The world is familiar with FANG (Facebook, Amazon, Netflix, and Google), then came FAANG, Facebook, Amazon, Apple, Netflix, and Google. But are you familiar with BANNG? We would like to introduce to the world a countercyclical group of stocks that could be the biggest winners if FAANGs lose.
FX Empire Editorial Board
Gold Mining

BANNG = Barrick Gold, Agnico Eagle, Newmont Mining, Newcrest Mining, and Goldcorp. They are the collection of gold stocks that would appear in all the major gold stocks ETFs, major indices in their respective countries. They have the liquidity, market cap, dividends, along with being the group of some of the largest gold miners in the world. Barrick and Newmont are the largest gold miners in the world. Both FAANG and BANNG stocks are in a global equity fund managers MSCI ACWI Index (All Country World Index). But how in love are these global fund managers with FAANGs, and how despised are they with BANNGs?

This is the first-time investors can see how underweight Global Equity Funds are in gold’s BANNG’s stocks.

How Many Global Equity Funds Hold FAANGs & BANNGs?

When looking at the 270 Global Equity Funds, with ~480 billion in AUM, we have seen the number of funds owning FAANG’s risen from 1 in 2 (51.4%) to 7 in 10, but the number of funds holding FAANG’s has been drifting down since April 2017, when it was 72.38%, but not by much to 69% at the end of July 2018. They have been clearly selling into the rally as retail investors continue to hold on.

Global equity funds have been selling into a strength this year, building a larger underweight in FAANG and tech-related stocks. Some of that selling has been reallocated into Materials stocks but the gulf in ownership is still huge, this has further to go.Steve Holden, Founder at Copley Fund Research

This is in contrast to BANNGs today, where only 1 in 13 (7.7%) global equity fund managers have any exposure to the BANNG group. 1 in 3 funds held the BANNG’s during gold’s peak in 2011 and even held them well after gold peaked, 31.1% of global equity fund managers peaked in January 2012. The number of global fund managers didn’t start to reduce exposure until the second quarter of 2012, and more meaningful in the second half of 2012. This is almost one year after the gold price peaked.

How Much Exposure Do Global Equity Funds Have to FAAANGs & BAANGs?

When we look at the funds with a global mandate, the average weight to the basket of FAANG’s has more than doubled from 2.0% to 4.6% since April 2011. But fund managers have held the line in keeping their FAANG exposure to no more than 4.5%. This is in contrast to BANNG’s that saw their exposure in global mandate funds fall by more than 90%, from a high of 0.061% to 0.068% at the low in 2013, and currently at 0.13%.

Let’s repeat that, Global equity fund managers only have an average weight of 0.13% allocation across ALL BANNGs. This presents a huge untapped opportunity for investors.
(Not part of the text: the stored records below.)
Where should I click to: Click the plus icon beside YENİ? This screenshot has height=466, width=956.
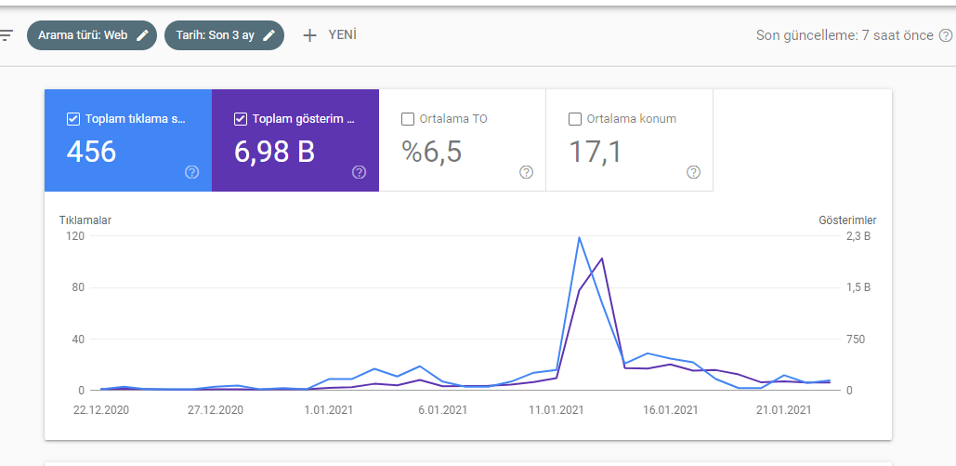pos(309,35)

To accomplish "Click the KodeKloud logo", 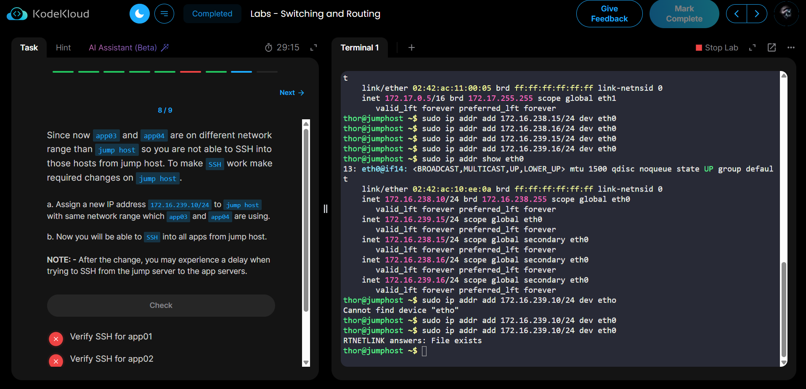I will coord(48,14).
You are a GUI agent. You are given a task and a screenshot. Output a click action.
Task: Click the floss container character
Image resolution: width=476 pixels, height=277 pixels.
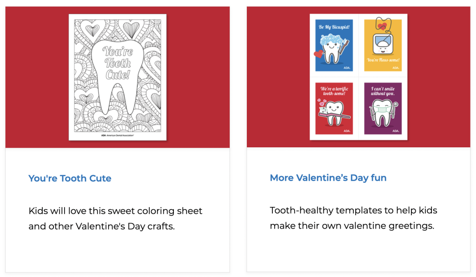coord(383,41)
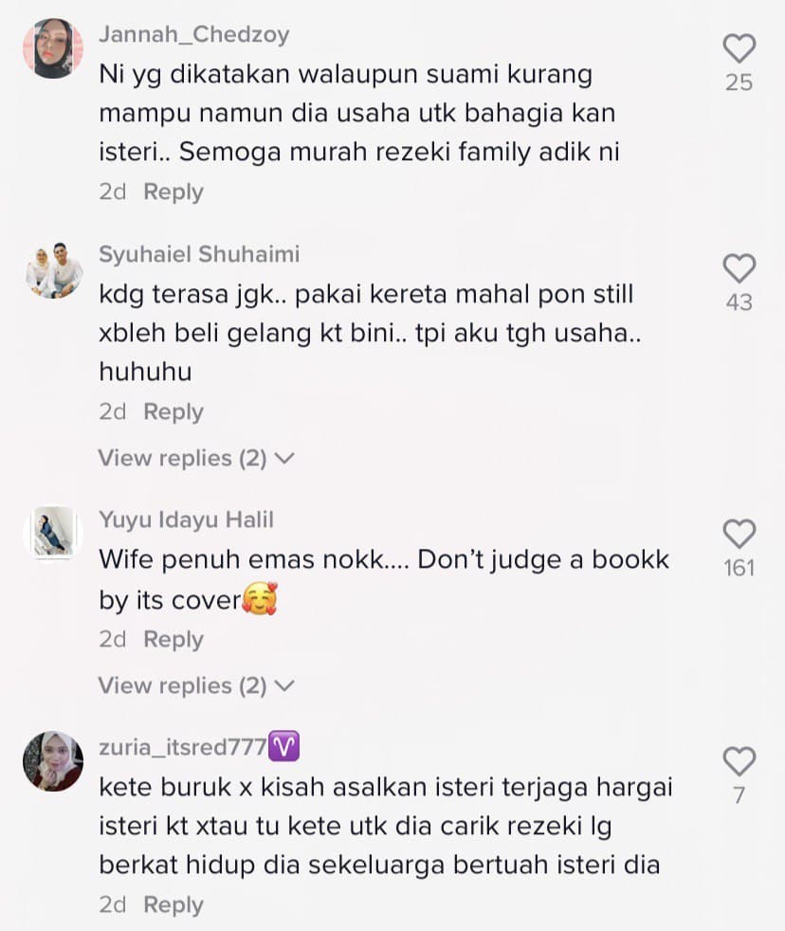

Global Funds missed the runup in the gold price in the first half of 2018, as fund exposure continues to fall.

How Many Funds Are Overweight FAANG’s & BANNG’s?

With all that exposure by global equity managers, only 29.2% of global equity funds were overweight FAANGs, down from a high in 2011, when more than 44.4% of global equity fund managers were overweight FAANGs, relative to the MSCI All-Country World Index. Interestingly, 7% of the global fund managers were overweight the BANNG STOCKS, down from a peak of 24.9% in February 2012.

The Newmont Edge

If capital continues to flow into the US, Newmont Mining has an edge over the other BANNGs, because it is the only company that is in the S&P 500. No other BANNG will be able to do this unless they change to being domiciled to the U.S.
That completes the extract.